A word about sports
ESPN reported this week that the Winston-Salem Open, held late every summer at Wake Forest, is canceled. Greensboro’s Wyndham Championship, rescheduled for Aug. 13-16, will have reduced capacity for fans — and perhaps no fans at all.
Triad minor-league baseball teams, which should be a month or so into their seasons, sit in collective limbo, mirroring their counterparts in the Major Leagues, who have no idea how to grapple with the logistical issues of the coronavirus pandemic: fan density, concessions, bathrooms, not to mention the players themselves, who work in very close quarters.
And let’s not even get started on the Ace Speedway.
I was considering writing an editorial on this gaping hole where live sports used to be. But, I mean… what is there to say other than it sucks, but it’s preferable to everybody getting COVID-19.
Not everybody is getting COVID-19, of course. But some people are. That’s the whole point of the numbers.
The numbers
- This is what passes for a slow COVID-19 day in North Carolina: 751 new cases, the second consecutive day of declining numbers, making it 45,853 total.
- Those new cases come off 12,942 tests, which makes 5.80 percent positive. Another downtick.

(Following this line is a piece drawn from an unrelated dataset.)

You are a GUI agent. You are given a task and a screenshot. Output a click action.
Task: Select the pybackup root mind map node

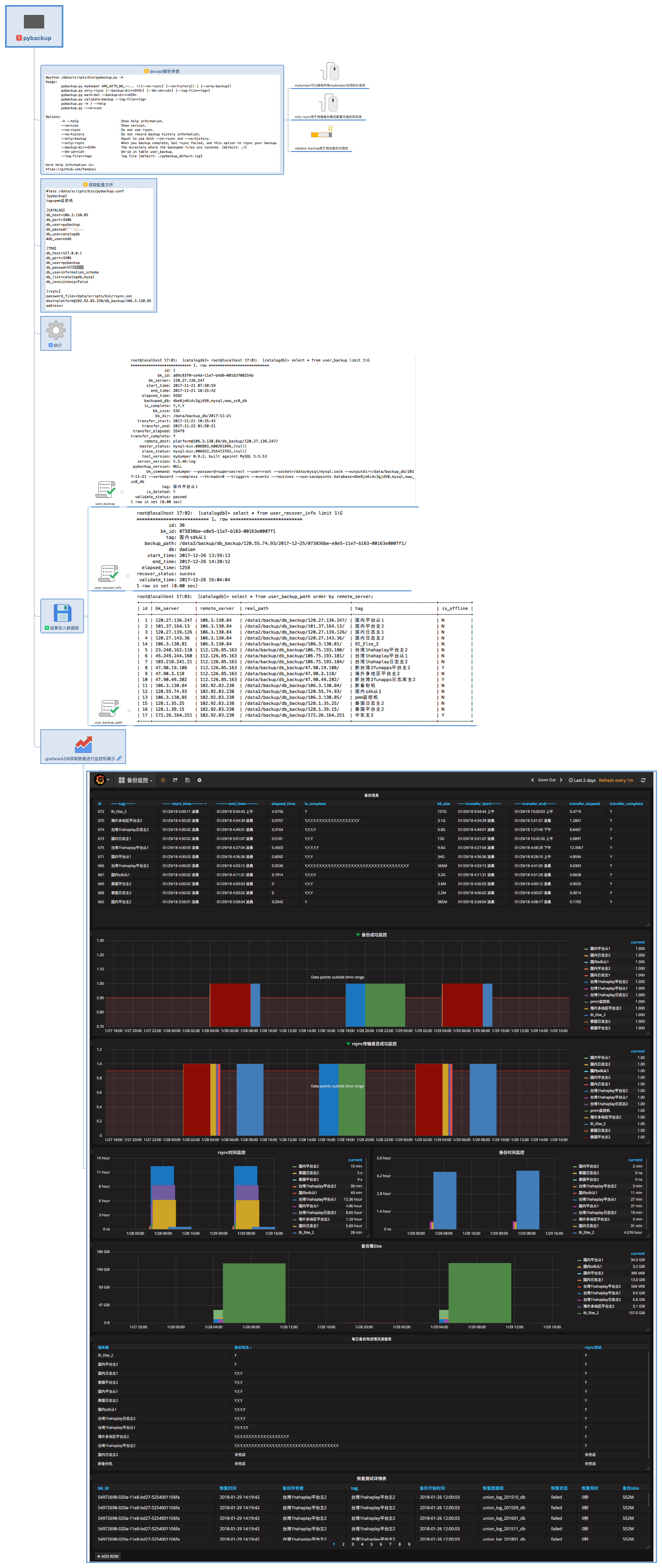tap(34, 27)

- As of yesterday, we have 29,219 recoveries and 1,154 deaths, leaving about 15,480 cases.
- We’ve got plenty of ventilators available, and about 25 percent of our hospital and ICU beds.
- Forsyth County, a hotspot for COVID-19 infections, has rectified its reporting of the growing daily number of cases by… not reporting the daily number, instead listing just the total count like Guilford does. Fortunately, I’ve got yesterday’s numbers right here.
- Forsyth reports 2,283 total cases today, which means 33 new ones, which is not too bad. 1,367 have recovered, and, I assume, still 25 dead. That’s 891 rolling right now.
- Guilford County says 2,148, which means — whoa! — 120 new ones. There’s 1,110 recoveries and 99 deaths (four new ones), leaving 939.
A diversion
Miss baseball? Let me remind you of one of the losingest seasons ever, a record held by the 1962 New York Mets, who went 40-120 in the team’s inaugural season, finishing more than 60 games out of First Place. But fans loved them. Some fans, anyway. I found a documentary about the very first Mets fans, back when they played at the Polo Grounds in Manhattan. There’s a lot of old footage of New York City in this one.
Program notes
- From the Metropolitan Museum of Art‘s public-domain collection, tonight we’ve got “Wolf and Fox Hunt,” by Peter Paul Rubens, 1616.